What is PCI DSS?
PCI DSS
stands for Payment Card Industry Data Security Standard. It is a set of security
controls that merchants; payment service providers and acquiring banks
(collectively known as “entities”) need to follow. It was created in 2004 by
MasterCard; VISA; American Express; Discover and JCB to simplify security
accreditation.
What is a merchant?
A retail
merchant or retailer; sells commodities to consumers (including businesses). A
Merchant is a retail merchant. In this environment, all Merchants are considered
merchants and need to comply with PCI DSS.
What are the other entities concerned with PCI DSS
within the Accor Environment?
Acquiring
banks: These are the banks that handle credit card transactions on behalf of
merchants.
What is the relationship between PCI DSS entities:
merchants; payment service providers and acquiring banks?
A merchant
(Hotel) will take payments from customers by accepting credit card payments.
Payments are processed using a payment service provider who then pass the
payment data onto the acquiring bank for authorization and settlement.
Why do I need to comply with PCI DSS?
PCI DSS
applies to all entities who either process; store or transmit card holder data.
As such all Merchants fall into the merchant category and need to comply.
What level merchant am I?
There are
different merchant levels labelled as Level 1; Level 2; Level 3 and Level 4.
Merchant levels are determined by the way payment is taken (e.g. using a Point
of Sale Device to take the payment or using a terminal at the Merchant) and by
the volume of transactions processed every year.
What do I need to do to become compliant?
You must be
able to validate compliance with all controls of PCI DSS. You are required to
submit a duly completed SAQ to your acquiring bank.
How do I report my compliance and to whom?
Compliance validation
is reported by submitting a duly completed SAQ to the Merchant’s acquiring
bank. The compliance portal allows all Merchants to produce the report which
they must then to their acquiring bank.
What happens if I am not compliant?
Card brands
such as MasterCard; VISA; American Express; Discover and JCB may decide not to
accept payment from your organization. Your acquiring bank may decide that they
no longer wish to accept processing payments from you. Fines may be levied by
the acquiring bank and/or brands. If you are not compliant and are a victim of
a breach such as a data compromise at your Merchant (where it can be proven
that credit card holder data which should have been protected following the
controls of PCI DSS has leaked out or been compromised); law suits and class
action may be started against your organization.
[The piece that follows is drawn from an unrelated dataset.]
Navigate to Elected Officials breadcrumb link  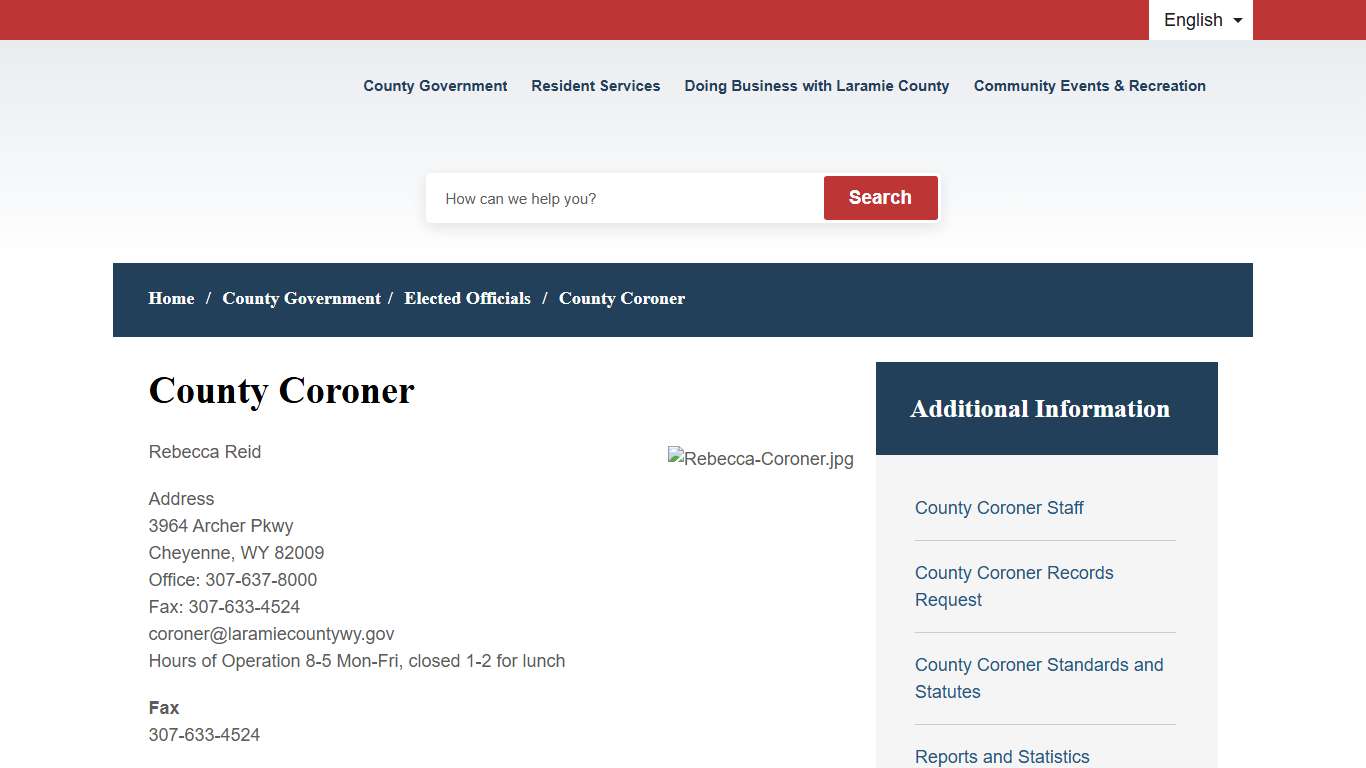[467, 298]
How long does compliance validation take?
This varies
with each of the elements of the portal.
a)
Typically it takes less than 40 minutes per staff member to complete the
eLearning Course.
b) It
should take less 2 hours to download template policies and procedures.
c)
Scheduling a scan is done within minutes however the scan itself may take
several hours to complete. Results are available on the portal once the scan is
performed. Please note that if the scan is failed you will need to allow time
to take corrective action.
d) Self-
Assessment Questionnaire (SAQ) : there are four types of SAQs which vary in
length and therefore completion time will vary. If your Merchant is in a
position to answer “Yes” to all questions; then 15 minutes should suffice. If
you can’t answer yes to all questions you may need to allocate time to take
corrective action internally and/or may need mail info@vigitrust.com.
Compliance
is a continuous process and validation of compliance with PCI DSS for Merchants
must be done on an annual basis. Merchants should allocate appropriate time to
complete same.
How does the HCP help me to be compliant?
The HCP
simplifies and centralizes the compliance process for you. Using the HCP you
get access to four key features required to validate compliance:
eLearning: Educate all in-scope staff as to what PCI DSS
is and how to protect card holder data and confidential information;
Policies
and Procedures: The HCP
enables Merchants to download and assign a status to security policies (i.e. in
place/not in place) All documents follow the same template and are already
branded . There may be customization work required for non-standard set-ups;
IP
Scanning: This module allows Merchants
to perform required annual external annual scans of their payment environment.
It also allows Merchants to perform on-demand scans at their discretion;
SAQ
functionality: The HCP has
in-built versions of all SAQs and guides Merchants to the SAQ they need to
complete by asking them key questions about how they take credit card payments.
Franchisees can complete the SAQs online and print out and/or mail the
completed documents.
How long is compliance valid for?
Once
validated by the acquiring bank; compliance is valid for 12 months.